Understanding the Evolution of Modern Business Email Compromise Attacks

Business email compromise (BEC) exploits the main common denominator found across every technology, tool, and process – the humans that interact with it. Taking advantage of human decision making habits and emotions, BEC has remained one of the most lucrative attack methods seen in today’s cyber threat landscape.

This May, the FBI issued a public warning against BEC schemes, which they described as being one of the most financially damaging online crimes, capitalizing on the fact that email communication remains a steadfast tool for modern businesses. In fact, recent reports show that the market for BEC is expected to grow from a value of $1.1 billion in 2022 to an estimated $2.8 billion by 2027.

Like with all methods of cyberattack, threat actors continue to develop the tools of their trade and iterate on their processes to become more cost effective, efficient, and profitable. BEC attacks have also evolved in the last few years to exploit new vulnerabilities and bypass traditional security measures. In this post, learn how these email-based attacks have evolved over the past two decades to adapt to changing security solutions, the latest tactics and techniques threat actors are using in current BEC scams, and ways to protect against them in the long run.
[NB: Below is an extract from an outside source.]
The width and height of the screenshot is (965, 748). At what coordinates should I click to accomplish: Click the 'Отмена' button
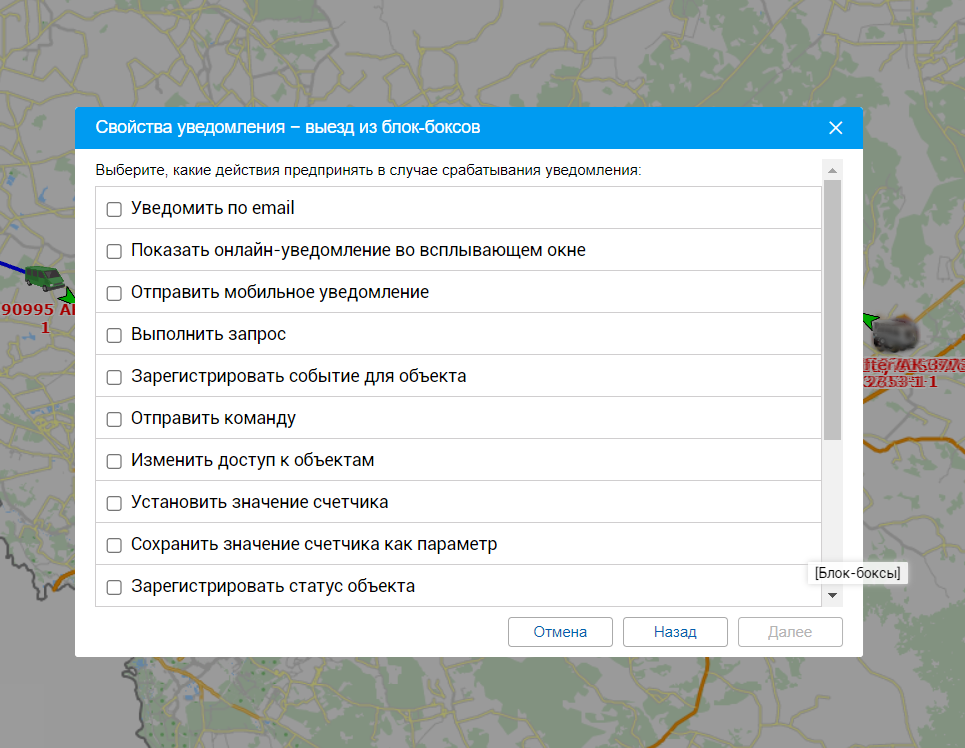[x=560, y=632]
Emails From Nigerian Princes to High-Profile Attacks | How Business Email Compromise Has Evolved

In the early 2000s, the world saw some of the earliest phases of BEC scams take form. While the term “BEC” might not have been coined then, the fundamental elements in these attacks were already in motion. Early examples of social engineering tactics used in emails include:

The Nigerian Prince Scam – One of the earliest and most notorious forms of BEC attacks is the “Nigerian Prince” or “419 scam”. It began as early as the 1980s through postal mail but transitioned to email in the early 2000s. Scammers claimed to be Nigerian princes or government officials seeking assistance to transfer a large sum of money out of their country. They promised to share the fortune with the recipient in return for a small fee to cover legal or administrative costs. This classic scam capitalized on people’s greed and willingness to believe in unlikely windfalls.
Lottery and Inheritance Scams – Similar to the Nigerian Prince scam, these earlier forms of BEC attacks involved emails informing recipients that they had won a lottery or inherited a large sum of money from a distant relative. To claim the prize or inheritance, victims were asked to provide personal information or pay a fee upfront, leading to identity theft and financial loss.
Overpayment Scams – In these attacks, scammers posed as potential customers or clients and contacted businesses regarding purchasing their products or services. They would then send a check or make a payment for an amount higher than the agreed-upon price and request the excess to be refunded. The initial payment would later bounce or be canceled, leaving the business out of pocket.
Executive Impersonation – Early instances of executive impersonation involved scammers pretending to be high-ranking executives or business partners within an organization. They would instruct employees to perform certain tasks, such as transferring funds or sharing sensitive information, under the guise of confidentiality or urgency.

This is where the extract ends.